Saved data entries:
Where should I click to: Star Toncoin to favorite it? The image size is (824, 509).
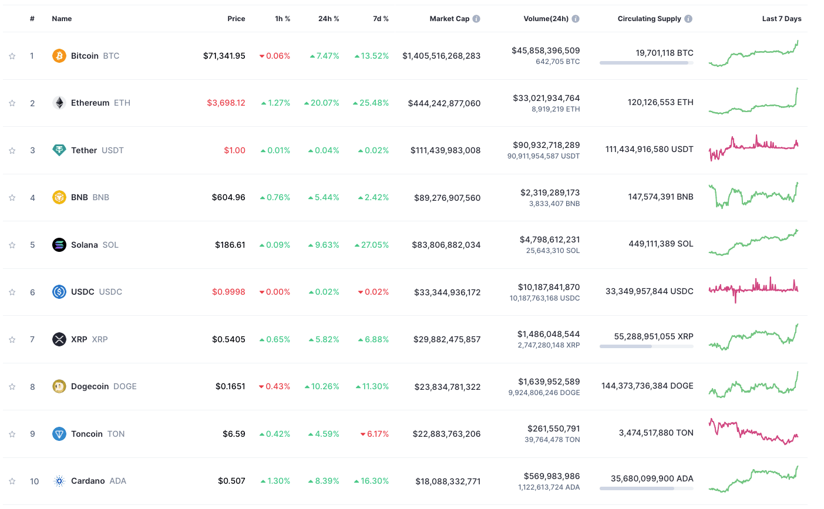[x=12, y=434]
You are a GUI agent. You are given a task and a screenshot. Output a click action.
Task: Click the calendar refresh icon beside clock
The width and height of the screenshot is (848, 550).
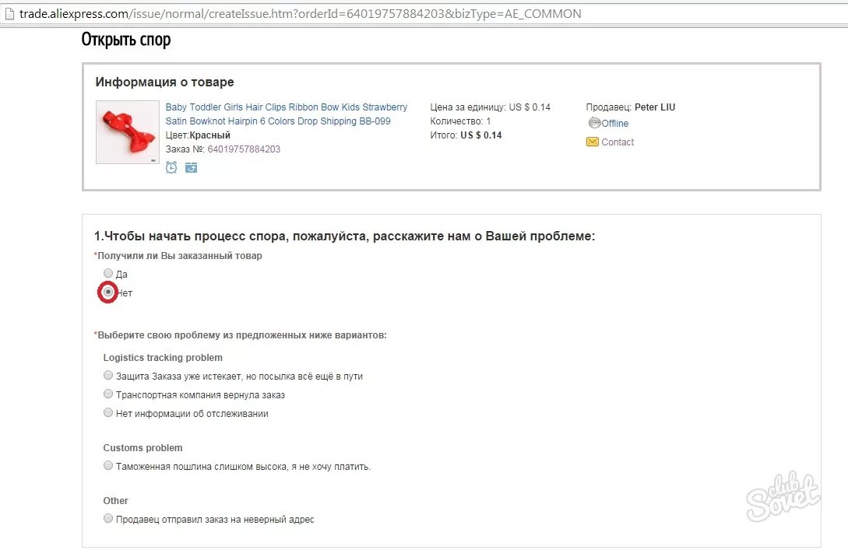(x=191, y=167)
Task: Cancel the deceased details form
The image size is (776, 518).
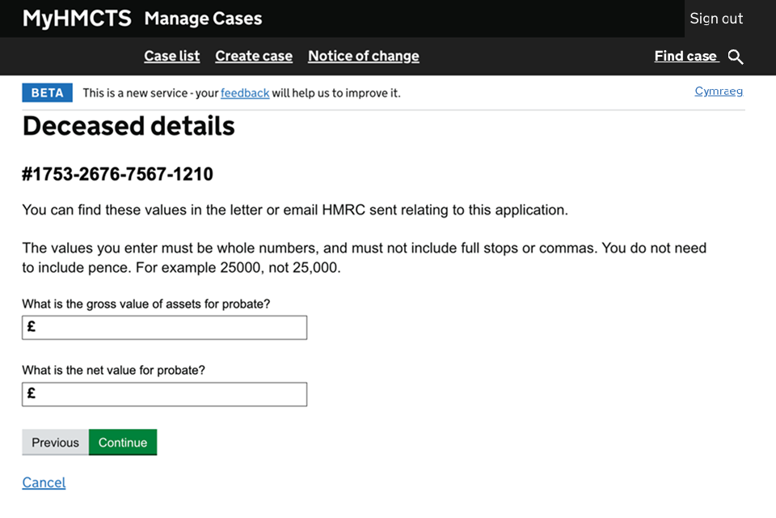Action: (44, 482)
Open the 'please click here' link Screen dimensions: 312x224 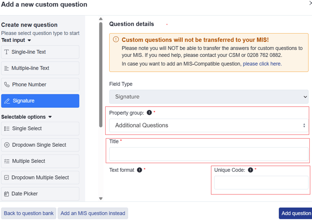coord(262,64)
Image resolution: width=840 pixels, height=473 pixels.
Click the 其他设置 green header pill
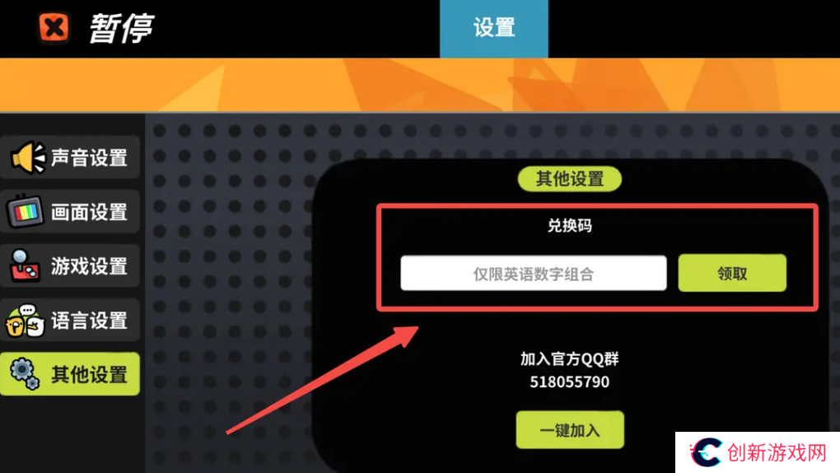569,179
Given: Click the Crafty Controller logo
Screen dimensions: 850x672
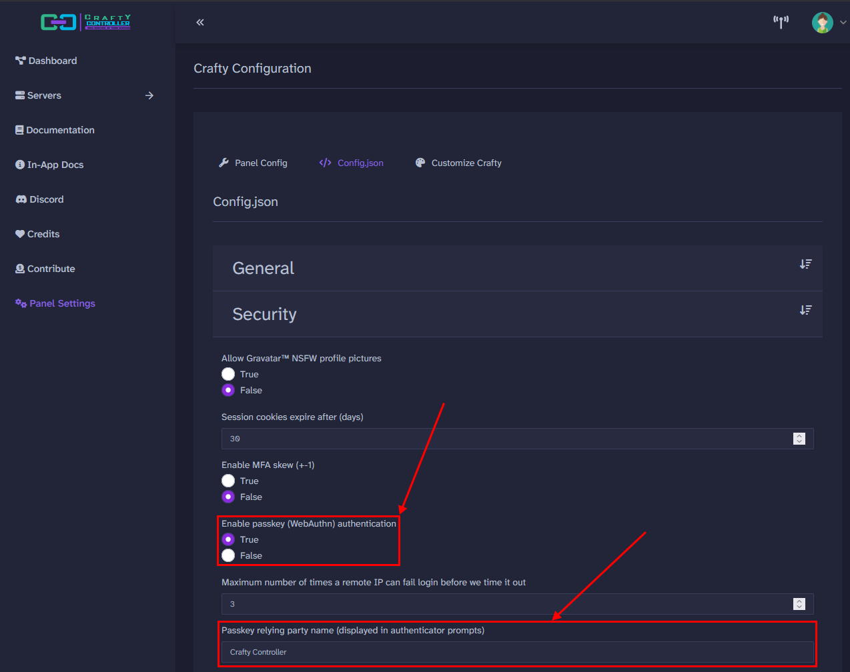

WHAT IS BEING ASKED. Exactly the lines from the one containing "Click the 其他设置 green header pill" to the final line of the entries are wanted; please write them out, both ends included, but not the pictures.

ANSWER TO THIS EXERCISE.
Click the 其他设置 green header pill
569,179
Given: Click the Crafty Controller logo
Screen dimensions: 850x672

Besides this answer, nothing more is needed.